Przedstawienie grzeszy nagromadzeniem środków inscenizacyjnych: wideoklipy, dźwięki, choreografia, kostiumy... Nieciągłość narracji sprawiała, że miałam wrażenie oglądania dwóch spektakli w tym samym czasie – jednego po prawej stronie sceny, drugiego po lewej. Patchworkowa formuła momentami nużyła, dezorientowała trudnymi do interpretacji i wpasowania w historię pomysłami, na przykład na ekranie oglądamy przechadzającą się po parku postać z workiem na śmieci i książką, a na koniec znikąd pojawia się złoty kosmonauta. Rekwizyty, układ widowni, wydawały się nieproporcjonalne w stosunku do przestrzeni scenicznej, niektóre jej rejony były niewidoczne.

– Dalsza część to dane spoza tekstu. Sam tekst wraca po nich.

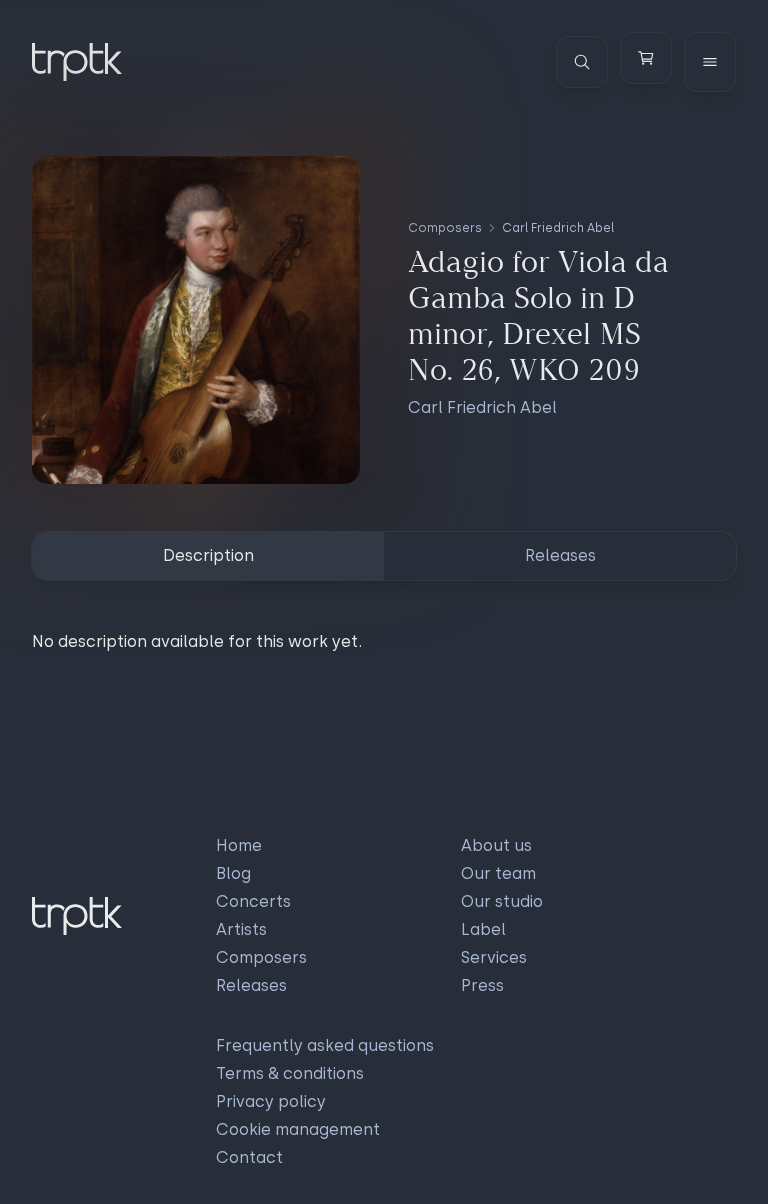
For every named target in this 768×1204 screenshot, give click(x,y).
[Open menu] (710, 62)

Dramaturg Adam Radecki rozładowywał pompatyczność inscenizacji językiem. W kwestiach wybrzmiewał i cynizm, i sentymentalizm, to pomieszanie wynikało z przywiązania postaci do materialności, strachu przed niebytem. Mocną stroną spektaklu stał się międzypokoleniowy duet babci (Barbara Dziedzic) i wnuczka (Dawid Tas), który budował ciągłość przyczyny i skutku, łączył trzy akty. Zawzięcie dziergany przez kobietę sweter w akcie pierwszym zostaje podarowany chłopakowi w ostatniej części. Relacja, jaką zbudowali zrekompensowała niedociągnięcia spektaklu, a przede wszystkim przypieczętowała dwuznaczną wymowę „Małego raju” – ich występ (szczególnie taneczny) zdecydowanie był „rajski”, wspaniały. Finałowy korowód, do którego dołączają kuracjusze i personel sanatorium, to echo tańca śmierci. Zawierał to, co twórcy próbowali przez ponad godzinę przekazać widzom: bez względu na okoliczności, nigdy nie nauczymy się żyć, czy choćby przeżywać życie.

***

„W końcu nauczyć się żyć”
choreografia i reżyseria: Tomasz Jan Wygoda
współpraca artystyczna, tekst, dramaturgia: Adam Radecki
premiera: 26 października 2023, Teatr Łaźnia Nowa w Krakowie
występują: Katarzyna Baran, Barbara Dziedzic, Urszula Kiebzak, Ewa Michałowicz, Hanna Napora, Ewa Nowakowska-Włodek, Ewa Skolias, Zbigniew Dominiak, Paweł Kozłowski, Krystian Łysoń, Dawid Tas, Tomasz Jan Wygoda

Agnieszka Loranc – studentka kulturoznawstwa i wiedzy o mediach na Uniwersytecie Komisji Edukacji Narodowej w Krakowie.